EXERCISE A –
Return the records from the line containing "The image size is (717, 434)." through the end of the records, both ends included, copying each line as it stands and leaving out the pictures.

With the 6536/1, Rolex also finally moved away from the bubbleback calibers, instead fitting the Submariner with slimmer movements. Interestingly, the caliber 1030 that powers the 6536/1 dates back to 1950, the very same year as the A260 and A296, and can be found in a number of Oyster Perpetual and Explorer models as well, including the famous ref. 6610. It's a 2.5 Hz (18,000 vph) movement that measures just 5.85mm thick, allowing for a caseback that sat closer to the case profile without giving up the automatic winding rotor.
Reference 6536/1 (Intermediate Version):*1957

The middle version of the 6536/1 is extremely similar to the first, but with two key differences: the bezel and the seconds hand. This is the first time we see a Submariner with the famous red triangle at the 0/60 position, something we'll go on to see in later models as well. Additionally, the lume plot in the white seconds hand is a bit smaller this time around. Some people call the former a "lollipop" seconds hand to differentiate, despite there still being a pointed tip at the end of the larger lume plot.
One thing to note is that if you look at these first two 6536/1s side by side, you get a great sense of just how much variation there can be watch to watch when it comes to vintage Submariners. The dials presumably started out mostly the same colors and finishes, but over the decades they've faded differently and the printing starts to appear different. In this case, both dials are exactly as they should be, despite looking very, very different.
Reference 6536/1 (Final Version):*1957-1958

The reference 6536/1 culminated in the watch you see here, made just two years after the first 6536/1s rolled out to retailers. Again, we're talking small differences here from version two to version three. Most notably, the bezel has again morphed, this time adding the hash marks between the 0/60 position and the 15 minute mark. Also, for the watches with this later bezel, you'll want to make sure the watch has the proper handset: the white seconds hand is gone, in favor of one in brass that matches the other two hands (the lume plot is even smaller too, incidentally).
While this watch has a red triangle in the bezel, there were 6536/1s with hash bezels and no red triangle too. You can see one that has lived a heck of a life in Jason Heaton's report right here.
Reference 6538 (Four Line): 1956-1959

To further complicate matters, at the same time Rolex was producing the "small crown" reference. 6536, it was also producing the "big crown" reference 6538. For a lot of people, this is the Rolex Submariner. It's the watch that Sean Connery famously wore as James Bond in Dr. No (1962) and it's got that beefy tool watch feel while still oozing vintage charm.

EXERCISE B –
List every reference heading in the Rolex Submariner text along with the years it gives.

DATASET RECORDS –
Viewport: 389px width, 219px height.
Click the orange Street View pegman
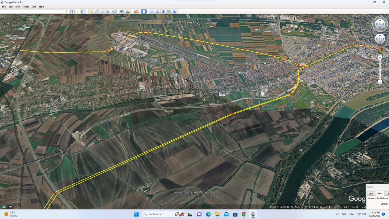pyautogui.click(x=380, y=50)
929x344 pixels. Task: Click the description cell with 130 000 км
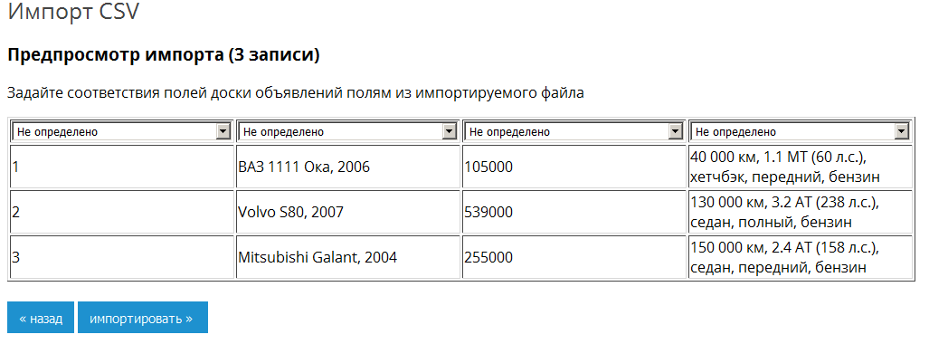point(801,212)
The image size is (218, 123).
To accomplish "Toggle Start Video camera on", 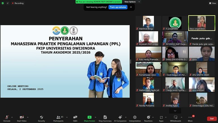I will 22,118.
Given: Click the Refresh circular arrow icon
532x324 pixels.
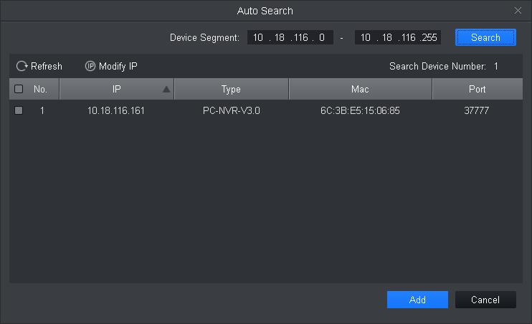Looking at the screenshot, I should coord(22,66).
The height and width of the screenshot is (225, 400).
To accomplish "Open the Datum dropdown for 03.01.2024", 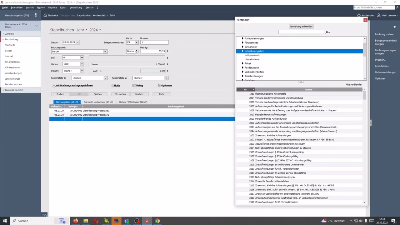I will (x=77, y=42).
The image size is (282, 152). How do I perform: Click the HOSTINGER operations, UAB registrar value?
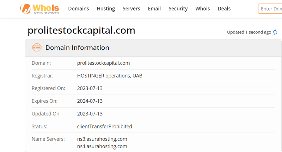click(110, 76)
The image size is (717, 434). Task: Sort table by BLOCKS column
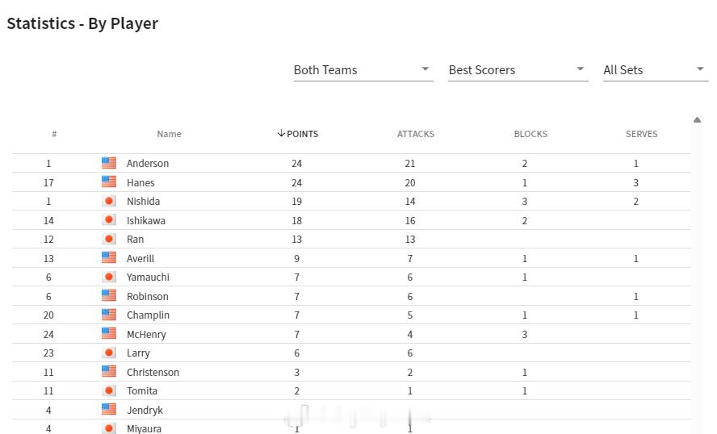coord(530,134)
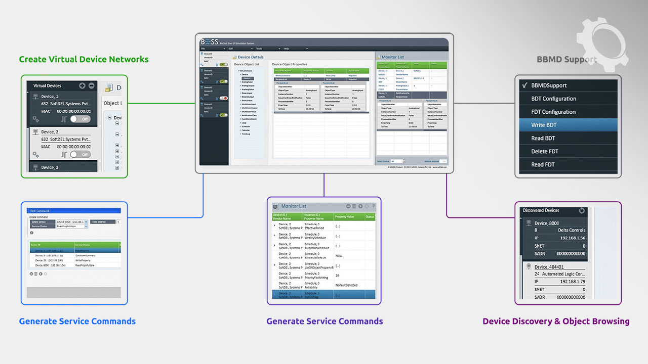This screenshot has width=648, height=364.
Task: Refresh the Discovered Devices list
Action: (x=582, y=210)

WORKED ANSWER A –
The image size is (717, 434). Task: Sort table by BLOCKS column
coord(530,134)
This screenshot has width=648, height=364.
Task: Refresh the Discovered Devices list
Action: (x=582, y=210)

WORKED ANSWER B –
Reference 6536/1 (Intermediate Version): 1957
Reference 6536/1 (Final Version): 1957-1958
Reference 6538 (Four Line): 1956-1959